++++ DOCUMENT SEGMENT

Hosts

Container Hosts

To understand the Container Host, we must analyze the layers that work together to create a container. They include:
   

Container Engine

A container engine can loosely be described as any tool which provides an API or CLI for building or running containers. This started with Docker, but also includes Podman, Buildah, rkt, and CRI-O. A container engine accepts user inputs, pulls container images, creates some metadata describing how to run the container, then passes this information to a container Runtime.
 

Container Runtime

A container runtime is a small tool that expects to be handed two things - a directory often called a root filesystem (or "rootfs"), and some metadata called config.json (or spec file). The most common runtime runc is the default for every container engine mentioned above. However, there are many innovative runtimes including katacontainers, gvisor, crun, and railcar.
 

Linux Kernel

The kernel is responsible for the last mile of container creation, as well as resource management during its running lifecycle. The container runtime talks to the kernel to create the new container with a special kernel function called clone(). The runtime also handles talking to the kernel to configure things like cgroups, SELinux, and SECCOMP (more on these later). The combination of kernel technologies invoked are defined by the container runtime, but there are very recent efforts to standardize this in the kernel.

++++++++

▸ **SET EXERCISE A**: Based on the text on container hosts, do statements (i), (ii), and (iii) agree with it? For each, answer yes or no and quote the words from the text that decide it. (i) runc is the default runtime for every container engine the text names. (ii) The container engine calls the kernel function clone() to create a new container. (iii) Container engines began with Podman.

++++ SOURCE DATA

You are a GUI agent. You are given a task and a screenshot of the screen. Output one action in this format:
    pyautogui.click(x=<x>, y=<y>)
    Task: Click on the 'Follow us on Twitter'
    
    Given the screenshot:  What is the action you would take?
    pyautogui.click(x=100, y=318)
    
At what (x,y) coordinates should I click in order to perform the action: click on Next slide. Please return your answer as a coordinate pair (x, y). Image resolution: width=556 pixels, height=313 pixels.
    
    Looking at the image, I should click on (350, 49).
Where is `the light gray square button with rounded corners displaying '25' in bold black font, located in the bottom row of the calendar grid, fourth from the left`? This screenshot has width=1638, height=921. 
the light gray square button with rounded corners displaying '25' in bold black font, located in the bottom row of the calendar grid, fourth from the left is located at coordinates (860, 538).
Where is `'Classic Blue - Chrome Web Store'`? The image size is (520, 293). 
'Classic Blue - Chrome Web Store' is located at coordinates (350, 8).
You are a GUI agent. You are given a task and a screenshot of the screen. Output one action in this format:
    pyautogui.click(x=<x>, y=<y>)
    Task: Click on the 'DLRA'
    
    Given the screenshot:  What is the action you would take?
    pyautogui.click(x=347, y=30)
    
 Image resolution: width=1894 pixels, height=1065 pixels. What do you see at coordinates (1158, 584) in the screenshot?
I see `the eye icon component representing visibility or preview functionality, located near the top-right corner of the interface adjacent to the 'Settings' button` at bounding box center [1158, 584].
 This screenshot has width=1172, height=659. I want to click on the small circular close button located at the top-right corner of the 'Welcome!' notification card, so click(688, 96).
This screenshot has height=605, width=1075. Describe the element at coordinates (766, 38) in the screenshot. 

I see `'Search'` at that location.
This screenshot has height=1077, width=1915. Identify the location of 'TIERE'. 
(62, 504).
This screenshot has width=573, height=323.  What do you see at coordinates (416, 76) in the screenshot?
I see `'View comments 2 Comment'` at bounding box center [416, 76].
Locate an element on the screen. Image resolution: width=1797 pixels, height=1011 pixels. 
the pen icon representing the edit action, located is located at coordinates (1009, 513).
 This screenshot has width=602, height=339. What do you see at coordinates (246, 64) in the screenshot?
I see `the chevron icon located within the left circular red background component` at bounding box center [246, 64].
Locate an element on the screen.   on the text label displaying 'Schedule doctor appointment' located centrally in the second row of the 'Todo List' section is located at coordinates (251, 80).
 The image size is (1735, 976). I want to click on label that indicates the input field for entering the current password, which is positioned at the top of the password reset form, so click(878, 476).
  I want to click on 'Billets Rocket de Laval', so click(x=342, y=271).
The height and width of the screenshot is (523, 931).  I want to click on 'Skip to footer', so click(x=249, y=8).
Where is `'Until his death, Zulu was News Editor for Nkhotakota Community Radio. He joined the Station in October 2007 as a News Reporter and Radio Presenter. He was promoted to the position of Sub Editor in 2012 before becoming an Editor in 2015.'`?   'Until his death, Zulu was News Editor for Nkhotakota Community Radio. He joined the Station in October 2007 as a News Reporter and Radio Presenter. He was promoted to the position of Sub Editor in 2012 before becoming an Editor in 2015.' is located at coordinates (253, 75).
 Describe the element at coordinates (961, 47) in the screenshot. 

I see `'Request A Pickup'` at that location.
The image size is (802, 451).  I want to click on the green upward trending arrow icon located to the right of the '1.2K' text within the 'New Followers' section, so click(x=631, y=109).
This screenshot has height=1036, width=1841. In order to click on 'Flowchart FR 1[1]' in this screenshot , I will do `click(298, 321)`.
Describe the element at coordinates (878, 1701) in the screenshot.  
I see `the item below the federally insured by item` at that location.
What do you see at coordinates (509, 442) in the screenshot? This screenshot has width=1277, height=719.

++++++++

▸ **SET EXERCISE B**: Rewrite the rows from their first line through the line containing "coordinates (350, 8).", replacing "screenshot" with "screen capture" and leaving everything else unchanged.

▸ **WORKED ANSWER A**:
(i) Yes: "The most common runtime runc is the default for every container engine mentioned above."
(ii) No: "The container runtime talks to the kernel to create the new container with a special kernel function called clone()."
(iii) No: "This started with Docker, but also includes Podman, Buildah, rkt, and CRI-O."

▸ **WORKED ANSWER B**:
You are a GUI agent. You are given a task and a screen capture of the screen. Output one action in this format:
    pyautogui.click(x=<x>, y=<y>)
    Task: Click on the 'Follow us on Twitter'
    
    Given the screen capture:  What is the action you would take?
    pyautogui.click(x=100, y=318)
    
At what (x,y) coordinates should I click in order to perform the action: click on Next slide. Please return your answer as a coordinate pair (x, y). Image resolution: width=556 pixels, height=313 pixels.
    
    Looking at the image, I should click on (350, 49).
Where is `the light gray square button with rounded corners displaying '25' in bold black font, located in the bottom row of the calendar grid, fourth from the left`? This screen capture has width=1638, height=921. 
the light gray square button with rounded corners displaying '25' in bold black font, located in the bottom row of the calendar grid, fourth from the left is located at coordinates (860, 538).
Where is `'Classic Blue - Chrome Web Store'`? The image size is (520, 293). 
'Classic Blue - Chrome Web Store' is located at coordinates (350, 8).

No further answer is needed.